Secondly, another criticism of ed tech is that it lacks rigour. Claims are often based on anecdote, small trials, or just hopes about the power of technology. As well as establishing a set of common content, Ed Tech can establish good principles and process in terms of evaluating evidence. These first two I would argue are vital as ed tech becomes more significant in education and the claims made for it more extravagant (why are you thinking of MOOCs?).
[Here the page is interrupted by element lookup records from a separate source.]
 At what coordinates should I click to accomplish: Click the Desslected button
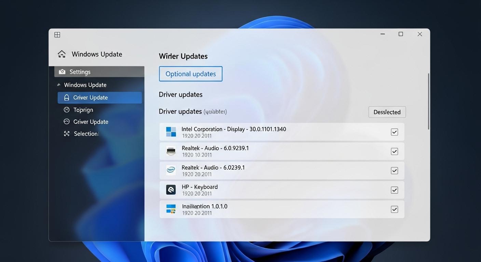pyautogui.click(x=387, y=112)
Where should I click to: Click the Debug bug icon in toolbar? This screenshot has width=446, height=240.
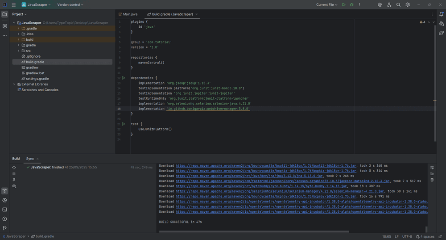[351, 4]
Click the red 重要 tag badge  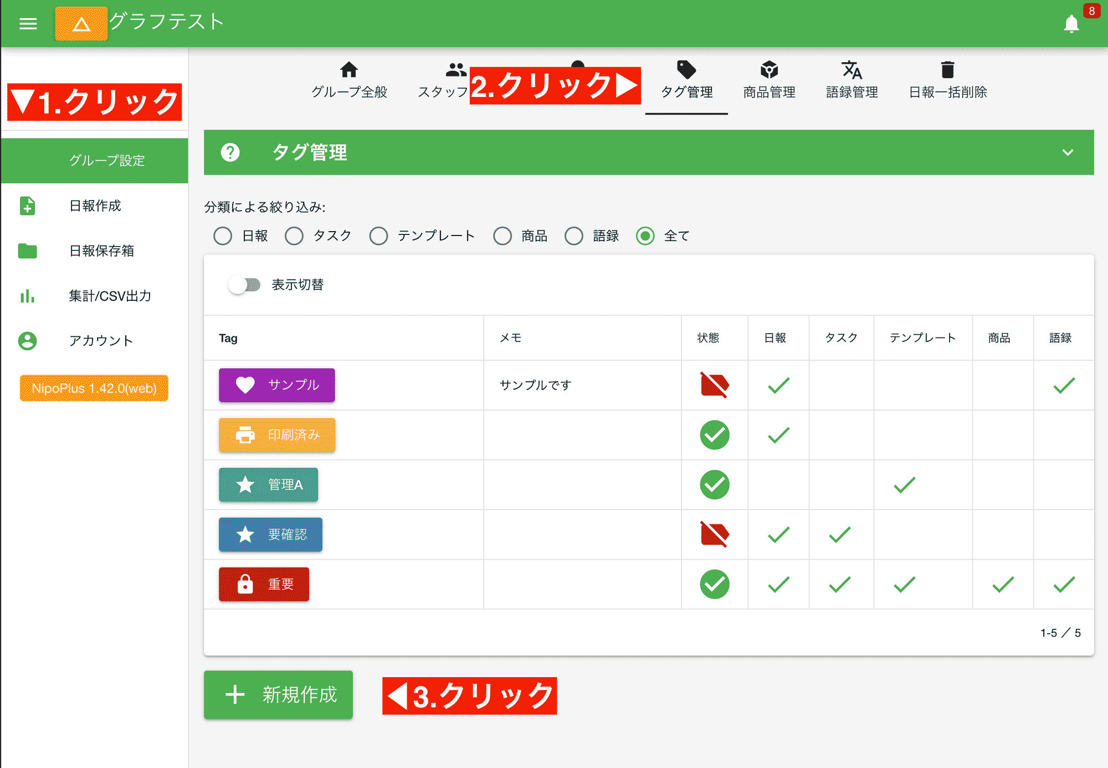tap(264, 584)
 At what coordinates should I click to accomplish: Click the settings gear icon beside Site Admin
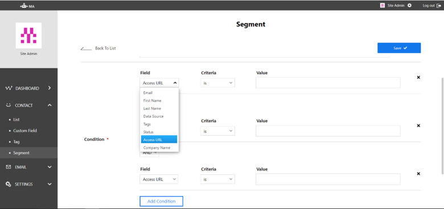(x=409, y=5)
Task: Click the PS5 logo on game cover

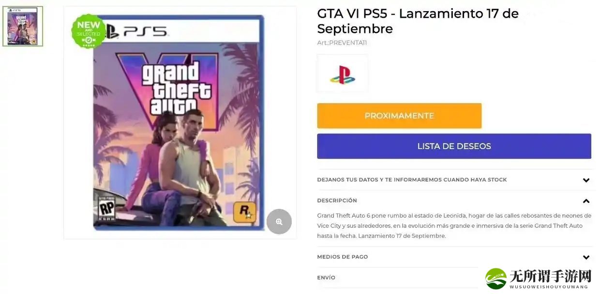Action: (x=137, y=31)
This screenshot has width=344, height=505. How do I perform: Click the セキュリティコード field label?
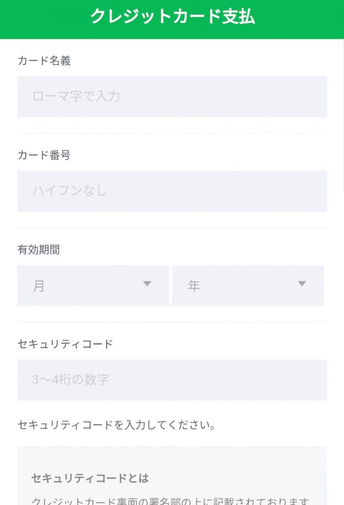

Lastly, and for me, most interestingly, it creates a body against which criticism can push. By way of analogy, let us consider Art History, which I’m currently struggling through a Masters in. Art History used to be predominantly about the history of Art. Starting with Vasari’s Lives of the Artists it focused on the ‘great’ artists and their works. Later it shifted to talking about styles as a way of framing the history of art. But in the 1970s there was a reaction to this, bringing in marxist, feminist and multi-cultural perspectives. The implicit assumptions in the previous approaches were directly challenged, leading to the New Art History. Now Art History is as much about “Art History the discipline and practice” as it is about “the history of Art”. By making Ed Tech a discipline there is the possibility that we facilitate a similar perspective. You could only have a New Art History if there was an Old Art History. When a subject becomes a discipline, then it is not long before you get a version of it prefaced by the word “Critical”. Critical Educational Technology sounds fine to me, and could sit alongside Practical Educational Technology to the mutual benefit of both.